Pallonji was a silent philanthropist, his range of charitable interests included care for senior citizens, health care, supporting education and research. He inculcated his noble traits in his two sons – Shapoor and Cyrus as well.
His love for education and research led Pallonji and his family to establish at the School of Oriental and African Studies (SOAS) at the University of London, the ‘SOAS Shapoorji Pallonji Institute of Zoroastrian Studies’, which is an enormously valuable resource dedicated to enhancing the research, learning and teaching of one of the world’s oldest religions. SOAS was awarded a £5 million gift in July 2017 to create this leading institute.

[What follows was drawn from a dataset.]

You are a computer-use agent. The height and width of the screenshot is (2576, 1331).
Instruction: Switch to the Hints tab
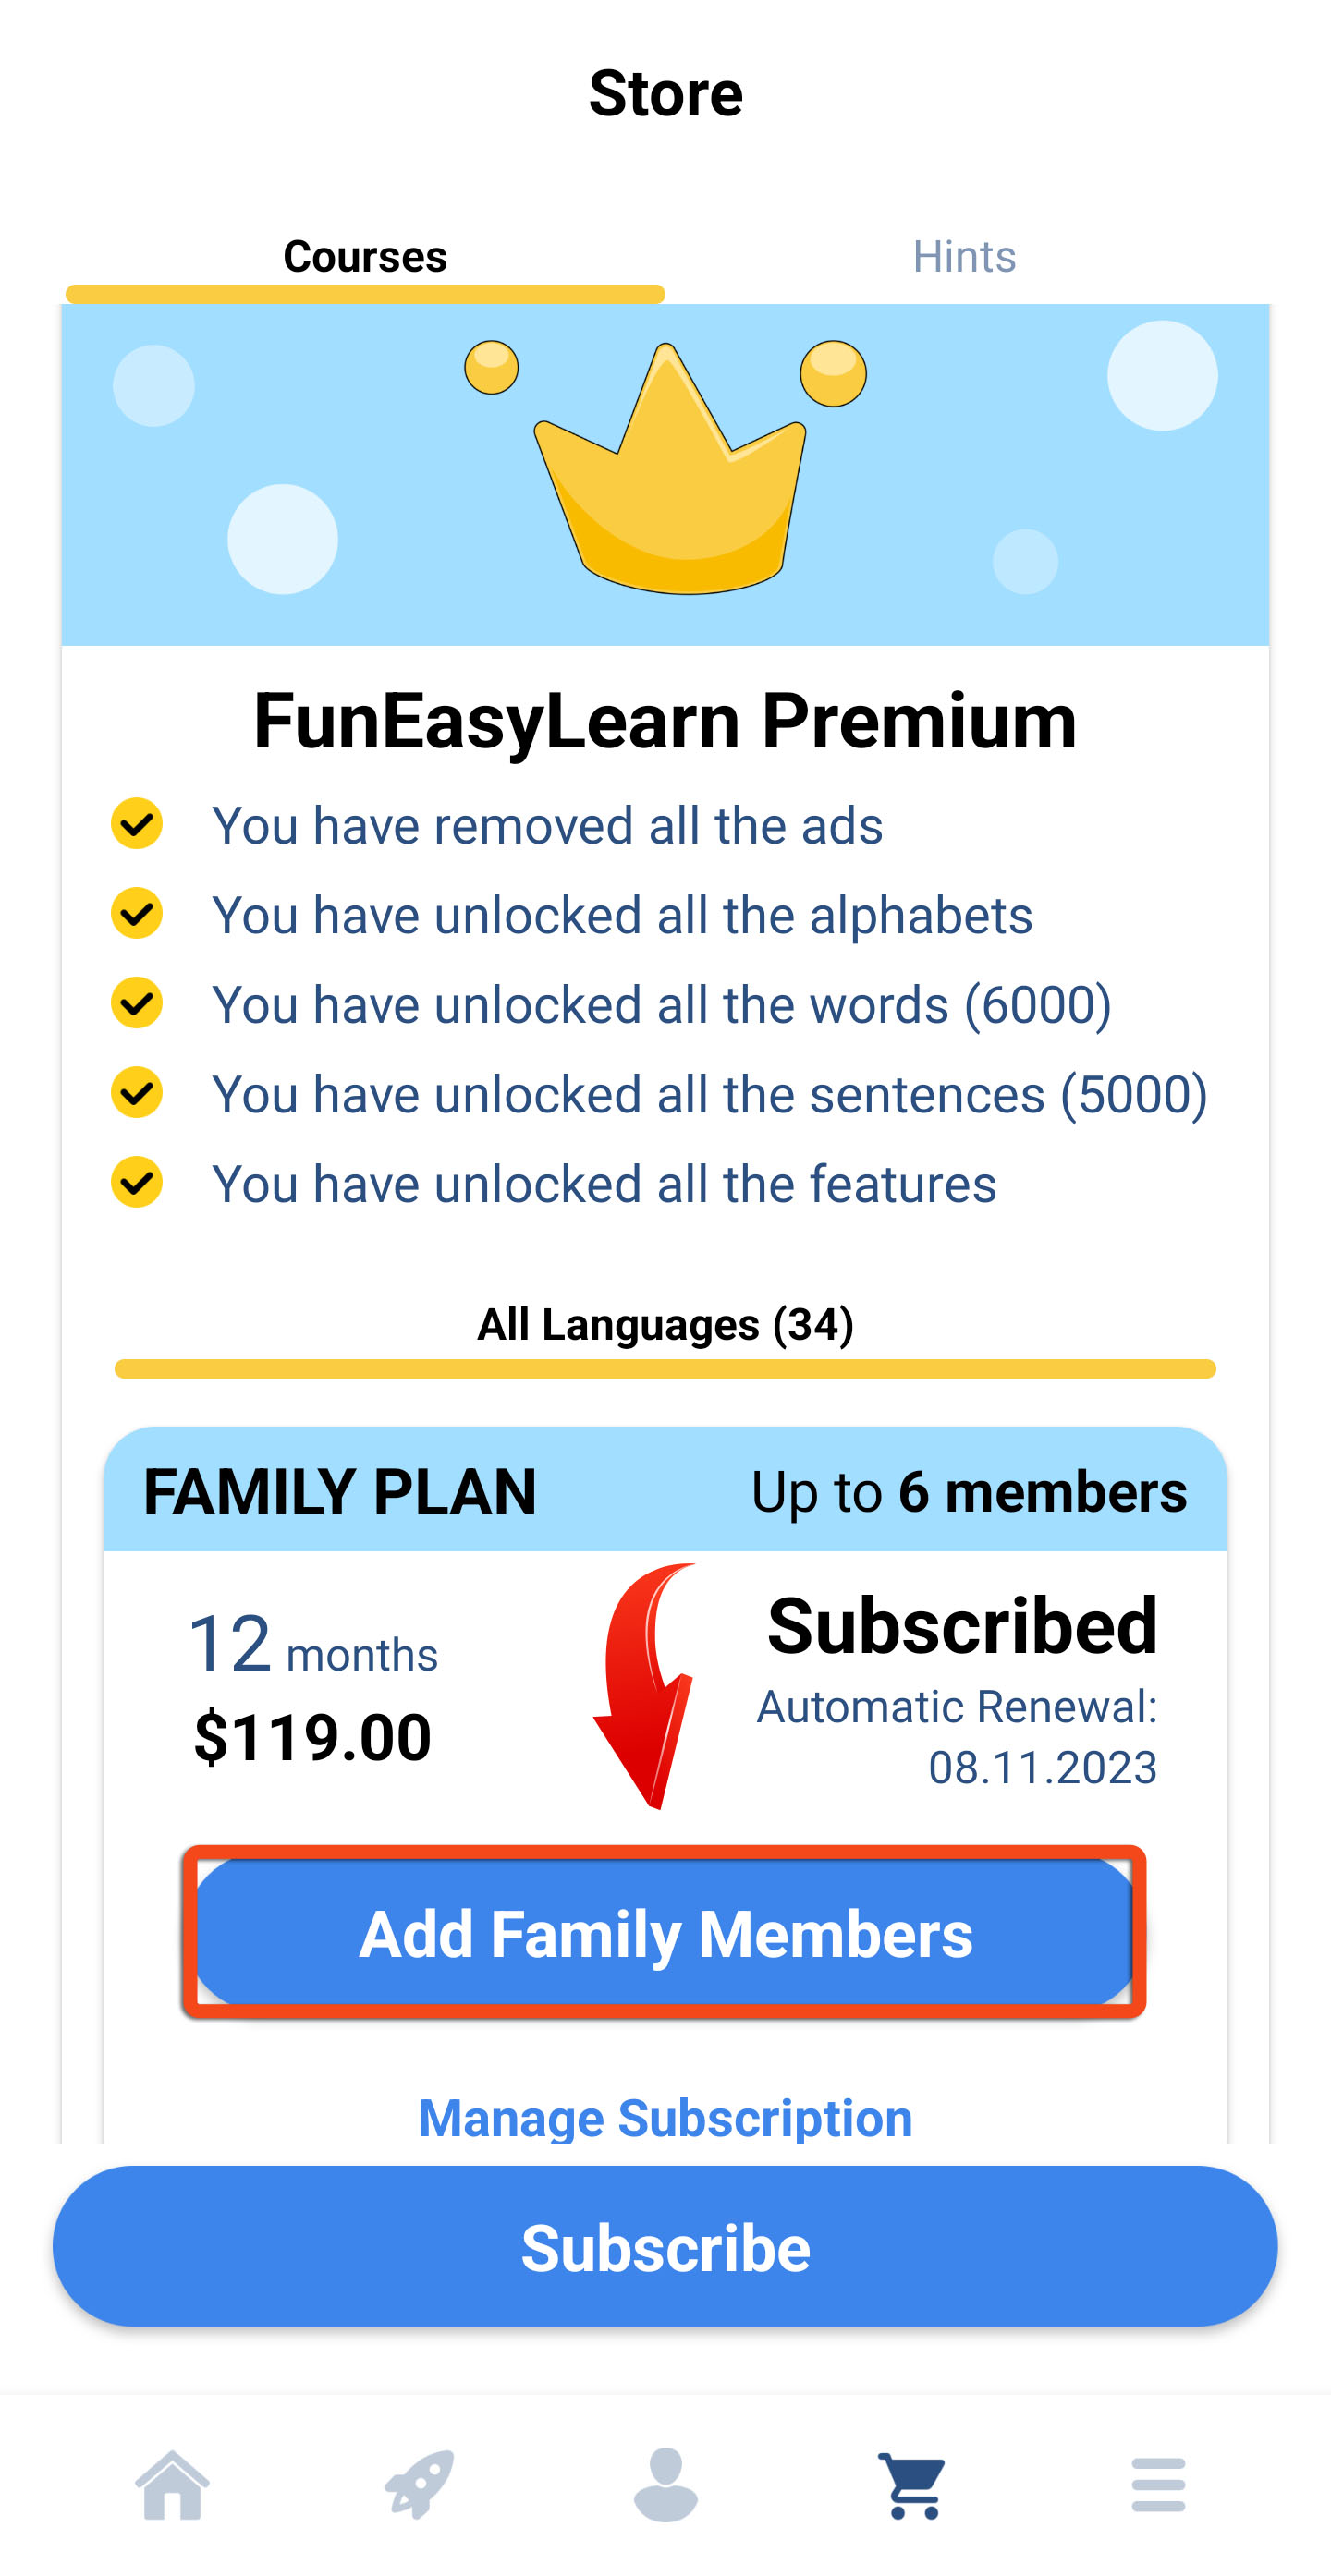click(x=964, y=257)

The donation secures a long-term endowment for the Shapoorji Pallonji Lectureship in Zoroastrian Studies in the Department of the Study of Religion.
Recently, a generous donation from one of the Group companies has enabled Masina Hospital to set up a modern dialysis facility for its patients, where one can provide dialysis to 14 patients simultaneously. Separate provision is also made to attend to Sero Positive patients, so that others are protected from any infection.
The Pallonji family also had great interest in art and culture. Interestingly, the biggest blockbuster of its time in Hindi cinema, Mughal-e-Azam (1960), was produced by Pallonji’s father and was re-released by the family after it was digitally coloured in 2004. A few years ago, NCPA ran the stage version of this epic and the family once again sponsored it.
Pallonji Seth wanted to do a lot more for the Parsi community, but unfortunately faced resistance from a certain section of the community which was not in tune with his vision and dreams. Some years ago, he wanted to build apartments only for Parsis in the Dadiseth Atash Bahram’s spacious compound at Fanaswadi, in Mumbai. This project could have housed several Parsis and generated a handsome corpus and revenue for the maintenance of the Holy Atash Bahram. However, a section of the community felt that this would destroy the sanctity of this Holy Space and the project was abandoned. Reportedly Pallonji was also interested in developing the Parsi Lying-in Hospital, but this idea too was opposed by a section of the community.
In 2003, Pallonji gave up his Indian citizenship to become an Irish citizen. The family’s interest in Ireland is ascribed, in part, to their love for horses. Although a citizen of Ireland, Pallonji chose to spend the final years of his life in India. He was Indian at heart, Irish by citizenship and in between, he was also a kind-hearted and generous Parsi with old-world charm and grace.
Pallonji Mistry is survived by his wife Patsy, and their two sons – Shapoor and Cyrus, as also two daughters – Laila and Aloo. While Ireland bids Slán (goodbye) to one of its finest Indian born citizens, we are reminded of an old Irish funeral toast: “May the Irish hills caress you; May her lakes and rivers bless you; May the luck of the Irish enfold you; May the blessings of Saint Patrick behold you.” As a Parsi, I could also modify it to: “May the Albroz mountain range gently caress your soul as you cross over to the bridge of the separator; May the iconic structures you built all over the world bless and always remember you and May the Guardian Angel, Sarosh Yazata protect your noble soul!”